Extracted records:
⁂

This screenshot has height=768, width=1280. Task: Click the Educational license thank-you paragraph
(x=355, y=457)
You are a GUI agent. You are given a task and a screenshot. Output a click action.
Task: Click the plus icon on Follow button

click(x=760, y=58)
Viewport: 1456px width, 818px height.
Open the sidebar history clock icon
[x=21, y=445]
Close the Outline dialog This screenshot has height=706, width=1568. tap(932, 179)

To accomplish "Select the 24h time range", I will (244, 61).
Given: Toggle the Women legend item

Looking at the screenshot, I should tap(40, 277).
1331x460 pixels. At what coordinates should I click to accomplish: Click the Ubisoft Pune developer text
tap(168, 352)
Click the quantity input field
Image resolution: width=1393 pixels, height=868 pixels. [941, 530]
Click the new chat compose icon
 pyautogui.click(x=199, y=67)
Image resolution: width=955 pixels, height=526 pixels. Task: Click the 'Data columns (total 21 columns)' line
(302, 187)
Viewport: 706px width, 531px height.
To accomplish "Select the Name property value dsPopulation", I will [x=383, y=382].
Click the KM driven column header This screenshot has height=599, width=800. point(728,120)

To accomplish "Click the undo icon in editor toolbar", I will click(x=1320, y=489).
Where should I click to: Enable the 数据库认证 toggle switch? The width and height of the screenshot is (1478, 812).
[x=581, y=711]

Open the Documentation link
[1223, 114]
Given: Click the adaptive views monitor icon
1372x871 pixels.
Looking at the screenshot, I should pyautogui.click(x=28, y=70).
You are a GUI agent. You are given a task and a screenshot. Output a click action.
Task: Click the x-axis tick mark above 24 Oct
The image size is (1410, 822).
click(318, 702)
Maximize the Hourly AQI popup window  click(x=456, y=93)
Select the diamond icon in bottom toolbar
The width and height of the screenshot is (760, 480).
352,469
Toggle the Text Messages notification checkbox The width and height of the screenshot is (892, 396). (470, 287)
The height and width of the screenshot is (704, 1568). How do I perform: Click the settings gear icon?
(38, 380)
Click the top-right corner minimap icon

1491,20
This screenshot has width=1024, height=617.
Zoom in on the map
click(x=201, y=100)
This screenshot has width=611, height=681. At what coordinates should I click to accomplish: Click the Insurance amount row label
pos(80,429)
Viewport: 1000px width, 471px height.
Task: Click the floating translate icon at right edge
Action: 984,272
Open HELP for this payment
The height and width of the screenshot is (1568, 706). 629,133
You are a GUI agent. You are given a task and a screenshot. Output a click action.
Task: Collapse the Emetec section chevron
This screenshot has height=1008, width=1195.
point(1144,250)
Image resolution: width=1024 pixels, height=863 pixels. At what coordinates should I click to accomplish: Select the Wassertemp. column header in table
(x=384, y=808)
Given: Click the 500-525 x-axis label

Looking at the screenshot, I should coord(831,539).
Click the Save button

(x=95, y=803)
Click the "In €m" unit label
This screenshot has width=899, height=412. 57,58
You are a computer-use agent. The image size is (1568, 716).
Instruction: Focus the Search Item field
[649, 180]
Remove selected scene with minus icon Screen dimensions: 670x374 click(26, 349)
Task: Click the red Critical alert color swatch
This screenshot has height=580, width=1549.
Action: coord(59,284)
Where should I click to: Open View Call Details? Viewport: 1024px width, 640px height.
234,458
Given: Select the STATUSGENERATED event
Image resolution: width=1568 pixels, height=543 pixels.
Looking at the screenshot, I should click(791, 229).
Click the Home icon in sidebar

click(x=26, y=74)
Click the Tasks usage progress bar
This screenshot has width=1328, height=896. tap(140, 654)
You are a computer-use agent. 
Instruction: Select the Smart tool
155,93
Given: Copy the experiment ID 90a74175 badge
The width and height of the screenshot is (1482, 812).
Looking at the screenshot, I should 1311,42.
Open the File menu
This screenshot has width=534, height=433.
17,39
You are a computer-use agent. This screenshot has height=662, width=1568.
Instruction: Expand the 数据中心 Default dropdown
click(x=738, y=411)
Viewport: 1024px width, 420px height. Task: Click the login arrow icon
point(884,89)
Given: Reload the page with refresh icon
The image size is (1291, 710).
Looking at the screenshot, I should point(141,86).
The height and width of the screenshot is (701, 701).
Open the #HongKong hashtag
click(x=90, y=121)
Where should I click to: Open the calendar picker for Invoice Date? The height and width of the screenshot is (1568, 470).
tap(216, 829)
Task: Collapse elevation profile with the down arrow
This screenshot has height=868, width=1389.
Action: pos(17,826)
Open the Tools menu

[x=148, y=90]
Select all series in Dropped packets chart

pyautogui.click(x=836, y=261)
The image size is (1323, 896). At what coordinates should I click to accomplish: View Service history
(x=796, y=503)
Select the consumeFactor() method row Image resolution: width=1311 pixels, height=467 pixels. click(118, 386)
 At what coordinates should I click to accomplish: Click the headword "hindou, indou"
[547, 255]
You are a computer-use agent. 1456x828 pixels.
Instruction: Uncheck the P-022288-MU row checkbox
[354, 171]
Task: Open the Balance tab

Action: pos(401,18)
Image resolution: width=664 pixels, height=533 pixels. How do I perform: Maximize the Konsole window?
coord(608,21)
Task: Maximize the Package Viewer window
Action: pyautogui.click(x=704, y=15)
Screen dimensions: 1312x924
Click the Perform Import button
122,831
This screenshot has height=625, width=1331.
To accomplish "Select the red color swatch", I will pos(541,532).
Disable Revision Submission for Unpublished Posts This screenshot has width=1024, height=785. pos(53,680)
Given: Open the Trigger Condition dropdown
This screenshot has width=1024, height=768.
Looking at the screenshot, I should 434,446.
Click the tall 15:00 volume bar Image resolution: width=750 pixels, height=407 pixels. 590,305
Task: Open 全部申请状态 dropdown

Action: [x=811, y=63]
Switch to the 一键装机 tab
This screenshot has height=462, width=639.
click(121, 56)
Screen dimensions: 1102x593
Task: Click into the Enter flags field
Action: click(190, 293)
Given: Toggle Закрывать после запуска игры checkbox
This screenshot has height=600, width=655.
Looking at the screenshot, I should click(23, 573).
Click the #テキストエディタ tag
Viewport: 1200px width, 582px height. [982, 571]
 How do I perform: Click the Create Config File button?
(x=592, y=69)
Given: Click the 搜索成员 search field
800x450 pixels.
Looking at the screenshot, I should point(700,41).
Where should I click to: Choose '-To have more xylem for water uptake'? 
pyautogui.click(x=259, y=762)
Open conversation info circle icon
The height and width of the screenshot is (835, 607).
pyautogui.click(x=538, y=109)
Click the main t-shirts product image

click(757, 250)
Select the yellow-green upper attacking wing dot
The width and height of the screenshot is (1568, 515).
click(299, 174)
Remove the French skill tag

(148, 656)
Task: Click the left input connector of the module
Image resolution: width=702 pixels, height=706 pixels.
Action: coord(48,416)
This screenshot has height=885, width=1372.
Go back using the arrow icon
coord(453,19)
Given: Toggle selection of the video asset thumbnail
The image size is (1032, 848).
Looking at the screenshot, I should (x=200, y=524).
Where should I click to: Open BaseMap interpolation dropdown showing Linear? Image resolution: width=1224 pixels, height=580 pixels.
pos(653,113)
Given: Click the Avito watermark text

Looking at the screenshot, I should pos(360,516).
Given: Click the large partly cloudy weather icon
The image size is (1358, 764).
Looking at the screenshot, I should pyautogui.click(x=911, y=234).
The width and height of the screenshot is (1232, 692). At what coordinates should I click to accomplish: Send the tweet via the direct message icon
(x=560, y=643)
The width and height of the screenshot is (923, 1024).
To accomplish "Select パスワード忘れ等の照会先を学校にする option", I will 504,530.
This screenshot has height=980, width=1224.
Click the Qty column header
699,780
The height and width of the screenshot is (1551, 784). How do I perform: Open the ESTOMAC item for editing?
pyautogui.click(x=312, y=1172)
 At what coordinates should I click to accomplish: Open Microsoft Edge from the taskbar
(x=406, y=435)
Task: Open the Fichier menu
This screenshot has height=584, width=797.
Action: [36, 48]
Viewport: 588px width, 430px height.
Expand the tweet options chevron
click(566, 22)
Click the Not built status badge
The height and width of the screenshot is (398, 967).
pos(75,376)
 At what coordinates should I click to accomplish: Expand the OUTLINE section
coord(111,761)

⁂

• _ACTIVITY_:
Set down again, word for word, the stretch of records from the line with "This screenshot has height=625, width=1331." to the line with "Given: Toggle selection", both of those lines included.

• _RESULT OF THIS TASK_:
This screenshot has height=625, width=1331.
To accomplish "Select the red color swatch", I will pos(541,532).
Disable Revision Submission for Unpublished Posts This screenshot has width=1024, height=785. pos(53,680)
Given: Open the Trigger Condition dropdown
This screenshot has width=1024, height=768.
Looking at the screenshot, I should 434,446.
Click the tall 15:00 volume bar Image resolution: width=750 pixels, height=407 pixels. 590,305
Task: Open 全部申请状态 dropdown

Action: [x=811, y=63]
Switch to the 一键装机 tab
This screenshot has height=462, width=639.
click(121, 56)
Screen dimensions: 1102x593
Task: Click into the Enter flags field
Action: click(190, 293)
Given: Toggle Закрывать после запуска игры checkbox
This screenshot has height=600, width=655.
Looking at the screenshot, I should click(23, 573).
Click the #テキストエディタ tag
Viewport: 1200px width, 582px height. [982, 571]
 How do I perform: Click the Create Config File button?
(x=592, y=69)
Given: Click the 搜索成员 search field
800x450 pixels.
Looking at the screenshot, I should point(700,41).
Where should I click to: Choose '-To have more xylem for water uptake'? 
pyautogui.click(x=259, y=762)
Open conversation info circle icon
The height and width of the screenshot is (835, 607).
pyautogui.click(x=538, y=109)
Click the main t-shirts product image

click(757, 250)
Select the yellow-green upper attacking wing dot
The width and height of the screenshot is (1568, 515).
click(299, 174)
Remove the French skill tag

(148, 656)
Task: Click the left input connector of the module
Image resolution: width=702 pixels, height=706 pixels.
Action: coord(48,416)
This screenshot has height=885, width=1372.
Go back using the arrow icon
coord(453,19)
Given: Toggle selection of the video asset thumbnail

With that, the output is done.